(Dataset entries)

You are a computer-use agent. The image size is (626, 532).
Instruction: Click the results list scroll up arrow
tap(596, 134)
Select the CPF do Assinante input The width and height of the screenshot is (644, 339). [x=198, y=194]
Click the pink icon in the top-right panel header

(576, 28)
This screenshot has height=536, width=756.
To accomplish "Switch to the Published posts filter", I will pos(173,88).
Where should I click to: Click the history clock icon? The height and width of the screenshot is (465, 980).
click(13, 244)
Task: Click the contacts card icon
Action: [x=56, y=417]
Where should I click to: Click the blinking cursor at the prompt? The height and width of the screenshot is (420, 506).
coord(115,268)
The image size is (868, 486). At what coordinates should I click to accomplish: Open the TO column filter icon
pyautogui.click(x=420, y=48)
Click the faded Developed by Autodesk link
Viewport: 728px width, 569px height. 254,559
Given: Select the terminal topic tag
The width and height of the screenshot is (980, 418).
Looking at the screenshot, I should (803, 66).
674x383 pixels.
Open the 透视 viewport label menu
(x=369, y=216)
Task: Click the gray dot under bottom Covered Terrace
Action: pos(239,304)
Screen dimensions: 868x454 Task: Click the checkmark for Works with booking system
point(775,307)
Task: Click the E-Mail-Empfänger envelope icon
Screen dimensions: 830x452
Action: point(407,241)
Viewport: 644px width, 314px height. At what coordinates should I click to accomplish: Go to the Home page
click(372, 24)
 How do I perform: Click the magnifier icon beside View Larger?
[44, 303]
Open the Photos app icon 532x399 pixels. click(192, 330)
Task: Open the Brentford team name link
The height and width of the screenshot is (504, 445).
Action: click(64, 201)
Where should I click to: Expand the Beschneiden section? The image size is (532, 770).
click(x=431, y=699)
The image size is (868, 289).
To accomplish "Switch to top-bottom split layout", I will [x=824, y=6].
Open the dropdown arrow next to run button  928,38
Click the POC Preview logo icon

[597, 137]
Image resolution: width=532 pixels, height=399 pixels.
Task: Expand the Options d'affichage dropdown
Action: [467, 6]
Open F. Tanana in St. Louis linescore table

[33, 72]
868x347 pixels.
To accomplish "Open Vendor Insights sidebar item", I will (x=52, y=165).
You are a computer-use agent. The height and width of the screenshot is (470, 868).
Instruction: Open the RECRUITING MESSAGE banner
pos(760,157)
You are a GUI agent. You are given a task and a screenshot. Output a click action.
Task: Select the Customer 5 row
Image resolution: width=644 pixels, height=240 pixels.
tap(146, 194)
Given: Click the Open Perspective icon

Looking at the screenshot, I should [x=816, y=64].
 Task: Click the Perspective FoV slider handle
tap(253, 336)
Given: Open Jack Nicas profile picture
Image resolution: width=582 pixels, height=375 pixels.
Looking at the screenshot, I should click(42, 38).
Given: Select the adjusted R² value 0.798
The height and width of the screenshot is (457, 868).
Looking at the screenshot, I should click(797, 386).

(What you are asked to do) Of the entries above, repeat exactly the lines between the line with "You are a GUI" and the line with "Given: Open Jack Nicas profile picture", inclusive, and no others.

(Task result)
You are a GUI agent. You are given a task and a screenshot. Output a click action.
Task: Select the Customer 5 row
Image resolution: width=644 pixels, height=240 pixels.
tap(146, 194)
Given: Click the Open Perspective icon

Looking at the screenshot, I should [x=816, y=64].
 Task: Click the Perspective FoV slider handle
tap(253, 336)
Given: Open Jack Nicas profile picture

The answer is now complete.